Mecanismos
bioquímicos de memória
Carlos Fernando de Mello e
Maribel Antonello Rubin
"Chego
aos campos e vastos palácios da memória onde estão
os tesouros de inumeráveis imagens trazidas por percepções
de toda espécie. Aí está também escondido
tudo o que pensamos, quer aumentando quer diminuindo ou até
variando de qualquer modo os objetos que os sentidos atingiram.
Enfim, jaz aí tudo o que se lhes entregou e depôs,
se é que o esquecimento ainda o não absorveu e sepultou...
...Quem poderá explicar o modo como elas se formaram, apesar
de se conhecer por que sentidos foram recolhidas e escondidas no
interior?..." (Santo Agostinho, O palácio da memória,
Confissões, Livro X). Esta pergunta de Santo Agostinho, feita
há dezessete séculos, parece hoje ainda tão
atual e relevante do que quando foi formulada. Isto se deve particularmente
à natureza da memória. Como muito apropriadamente
coloca o Iván Izquierdo, um estudioso da área de neurobiologia
da memória, "...somos aquilo que recordamos, literalmente.
Não podemos fazer aquilo que não sabemos como fazer,
nem comunicar nada que desconheçamos, isto é, nada
que não esteja na nossa memória... ...Eu sou quem
sou, cada um é quem é, porque todos lembramo-nos de
coisas que nos são próprias e exclusivas, e não
pertencem a mais ninguém. As nossas memórias fazem
com que cada ser humano ou animal seja um ser único, um indivíduo".
Portanto, mais do que um exercício para a nossa curiosidade,
descobrir os caminhos tortuosos pelos quais a memória se
forma, e se mantém, parece ser uma oportunidade única
de prolongar a individualidade humana frente às várias
doenças neurodegenerativas que surgiram com o aumento da
expectativa de vida da população, como o mal de Alzheimer.
Mas,
afinal, por quais mecanismos formamos a memória?
Na
verdade, há evidências de que formamos memória
por mais de um mecanismo bioquímico, dependendo do tipo da
memória formada. Há evidências, também,
de que os mecanismos pelos quais formamos a memória de um
fato (aprendemos), são diferentes dos mecanismos pelos quais
a evocamos (lembramos deste fato). Conseqüentemente, teremos
que classificar os tipos de memória, brevemente, e tecer
algumas considerações sobre algumas estruturas cerebrais
envolvidas na formação da memória.
A
memória pode ser classificada quanto a diferentes aspectos,
como o seu conteúdo e o tempo de sua duração.
·····
**Tarefas a realizar:**
(1) Liste todas as pessoas citadas pelo nome no texto sobre mecanismos bioquímicos de memória.
(2) Prossiga com o texto sobre mecanismos bioquímicos de memória a partir da última frase apresentada.
Os dados não têm nenhuma relação com o texto sobre mecanismos bioquímicos de memória.

**Dados armazenados:**
·····
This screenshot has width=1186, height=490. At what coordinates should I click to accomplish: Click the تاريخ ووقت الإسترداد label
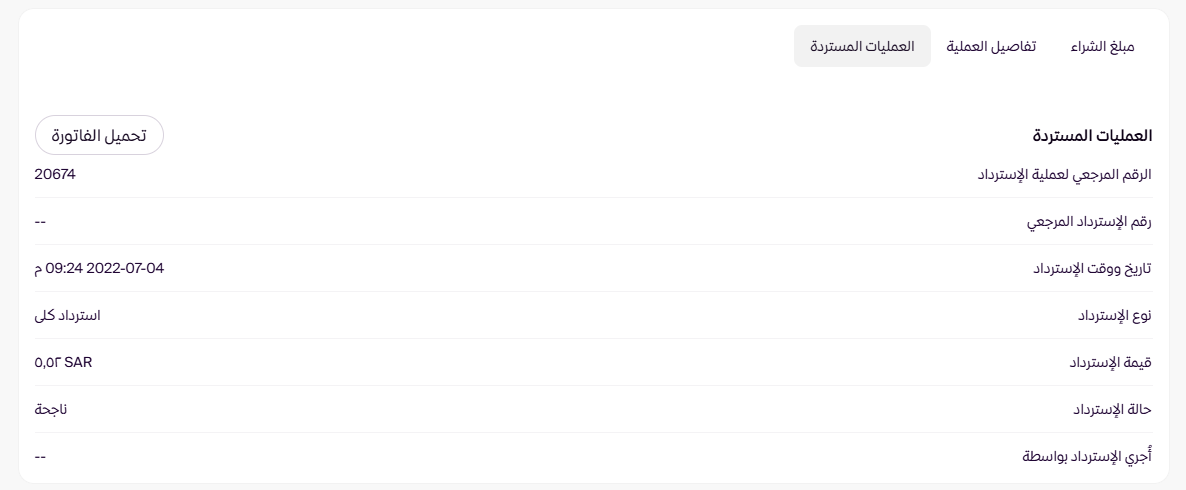1092,268
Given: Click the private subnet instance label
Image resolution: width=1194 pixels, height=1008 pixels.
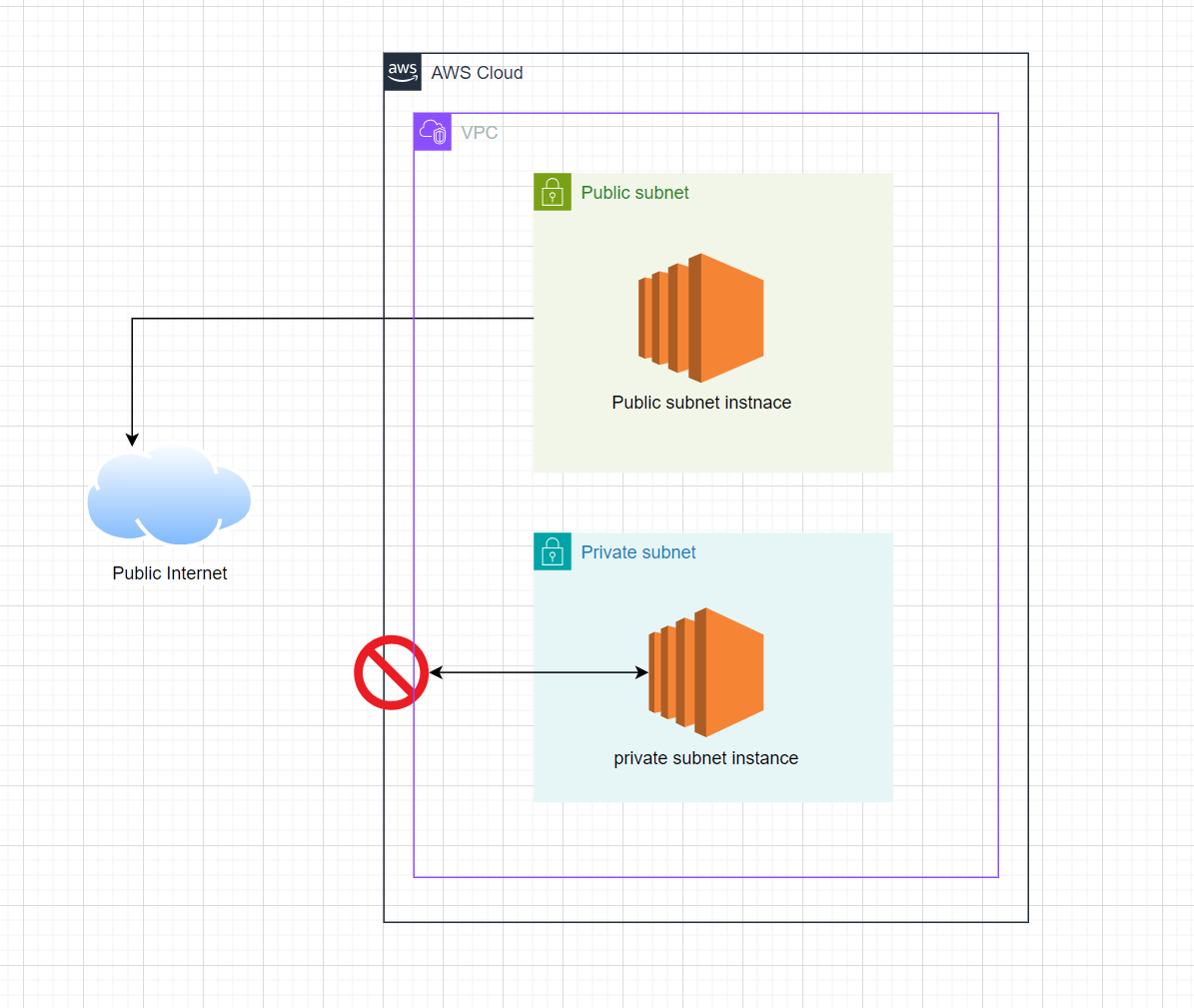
·····
**Resultados do exercício:**
(1) Carlos Fernando de Mello, Maribel Antonello Rubin, Santo Agostinho e Iván Izquierdo.

(2)
Quanto
ao seu conteúdo, as memórias podem ser classificadas
como "declarativas", que são aquelas que conseguimos
verbalizar, como um fato; ou "de procedimento", que são
aquelas memórias que não conseguimos verbalizar. Na
segunda categoria (memória "de procedimento") incluem-se
atividades motoras complexas, como dirigir um automóvel,
tocar piano, andar de bicicleta, etc... O aprendizado e a formação
desses dois tipos de memória dependem basicamente de estruturas
cerebrais diferentes. As memórias de procedimento são
menos estudadas, porque parecem ser menos suscetíveis ao
esquecimento. Assim, pacientes com dificuldade de lembrar fatos
podem, com freqüência, não ter dificuldade para
dirigir um carro ou andar de bicicleta.
As
memórias declarativas, por outro lado, são bastante
estudadas e são classificadas quanto ao seu tempo de duração
como imediata, de curta e de longa duração.
A
memória imediata pode ser ilustrada como a memória
de um número de telefone que consultamos na lista telefônica,
e que geralmente esquecemos logo após tê-lo digitado.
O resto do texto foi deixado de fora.